When watching the DVDs on a PC-screen, or thru a HTPC system (where the PC is hooked up to TV or projector), they will be rather heavy ghosting. Normal fast movement will cause ghosting each 4 or 5 frames and during fight sequences, only each 3rd frame is solid.

However, watching the DVDs on a stand alone player, there is no ghosting, except during fight sequences, but considering the speed by which Lee kicks and spins his nun-chaku, the amount is non visible by normal play.

This has caused me many grey hairs when doing the comparisons. One explanation may be, that Fortune Star encodes their DVDs in interlaced mode. Another may be poor transfer and encoding. Looking at the bitrate curves, Fortune Star's are very "flat" vs. the "dynamic" curves of HK Legends. Whatever the explanation, ghosting will appear on PC-screens and thru HTPC systems, but not on a regular player. This has to be noted, as this otherwise would be grounds for criticism of an almost perfect image.

Each DVD has original Cantonese sound and dubbed Mandarin. It also has newly mixed 5.1 Dolby Digital and DTS tracks. The result differ. The 5.1 and especially the DTS Cantonese is simply WOW; Those punches never sounded better.

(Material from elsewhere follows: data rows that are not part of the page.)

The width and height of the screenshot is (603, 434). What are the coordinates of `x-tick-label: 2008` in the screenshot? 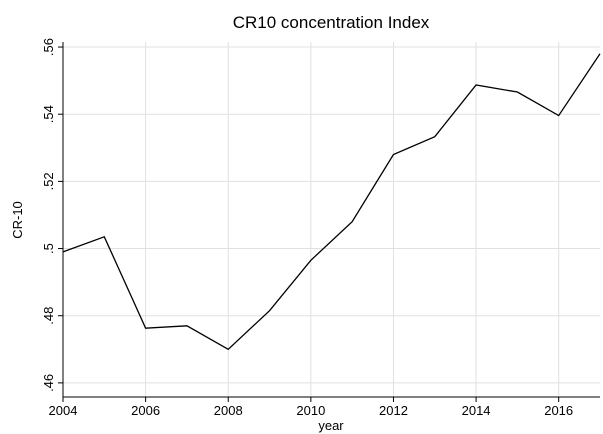 It's located at (228, 410).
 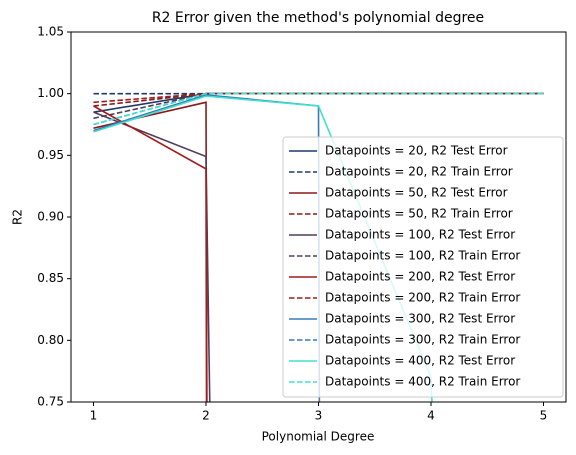 What do you see at coordinates (419, 214) in the screenshot?
I see `legend-label: Datapoints = 50, R2 Train Error` at bounding box center [419, 214].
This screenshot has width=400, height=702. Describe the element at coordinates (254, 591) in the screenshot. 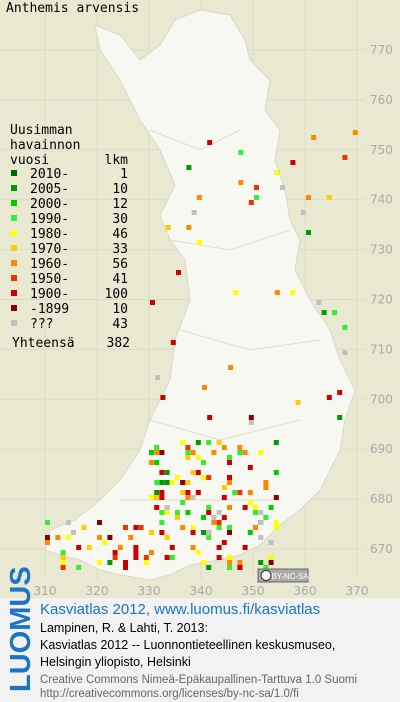

I see `x-label: 350` at that location.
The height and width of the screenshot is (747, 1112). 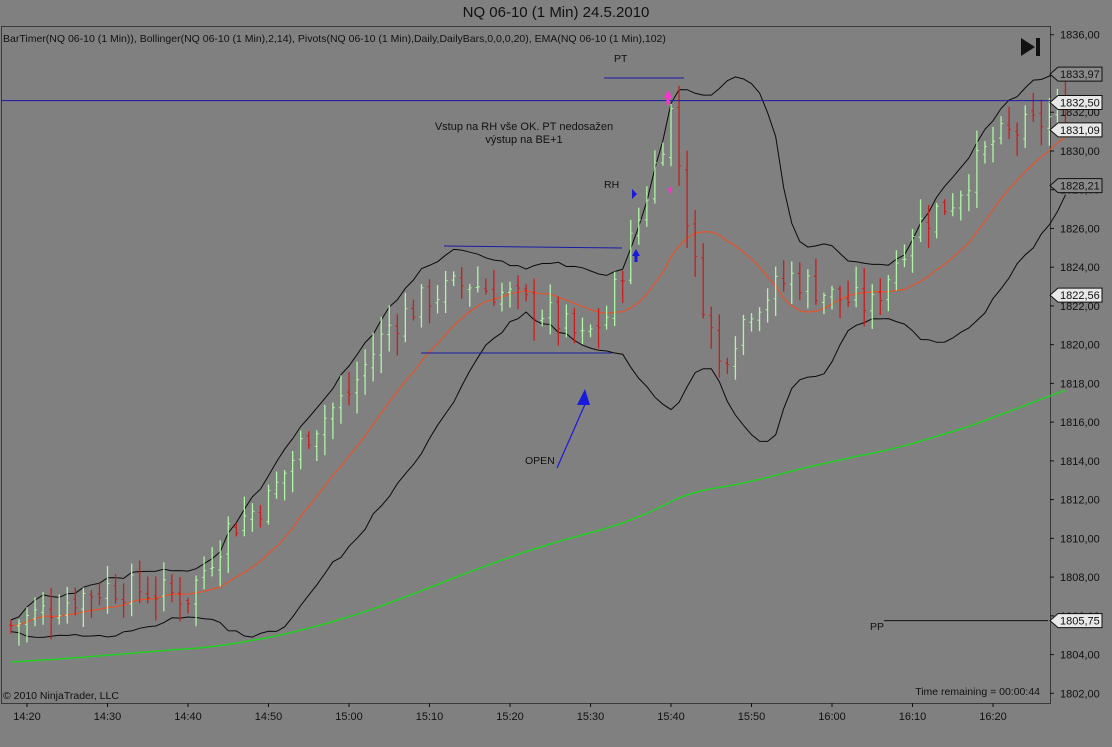 What do you see at coordinates (1076, 186) in the screenshot?
I see `price-marker: 1828,21` at bounding box center [1076, 186].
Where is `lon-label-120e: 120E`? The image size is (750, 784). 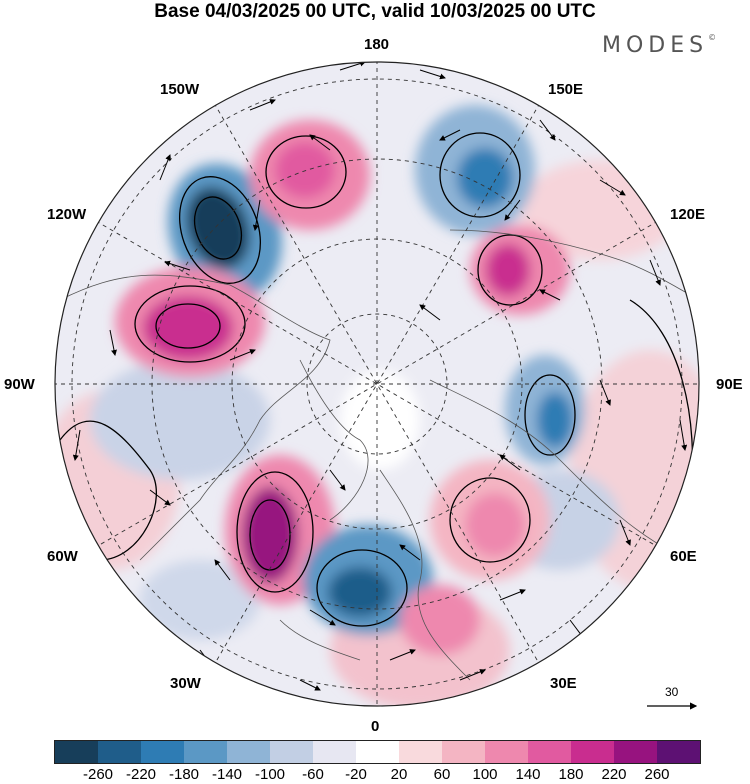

The Mandarin tracks are dubbed and the new elements sounds wrong and "added", as the newly added sound effects, for the rear speakers, simply sound "modern". But it offers a choice for everyone and that is great.

A negative comment goes to the additional material. While it comes with a bonus DVD and a 32 page booklet.

The DVD, considering the vast amount of material out there, is extraordinary weak. Basically, this is a DVD wasted on 9 minutes of poor interviews, where a handful of people reflect on Bruce Lee without any real connections. The rest of the hour is made up by trailers and alternative scenes which add nothing to the films.

The 32 page booklet is also extraordinary "thin", as the entire text technically could be on 1 page. So you get lots of pictures and alot of pointless text.

This may well be the poorest additional material I have seen on any box set ever.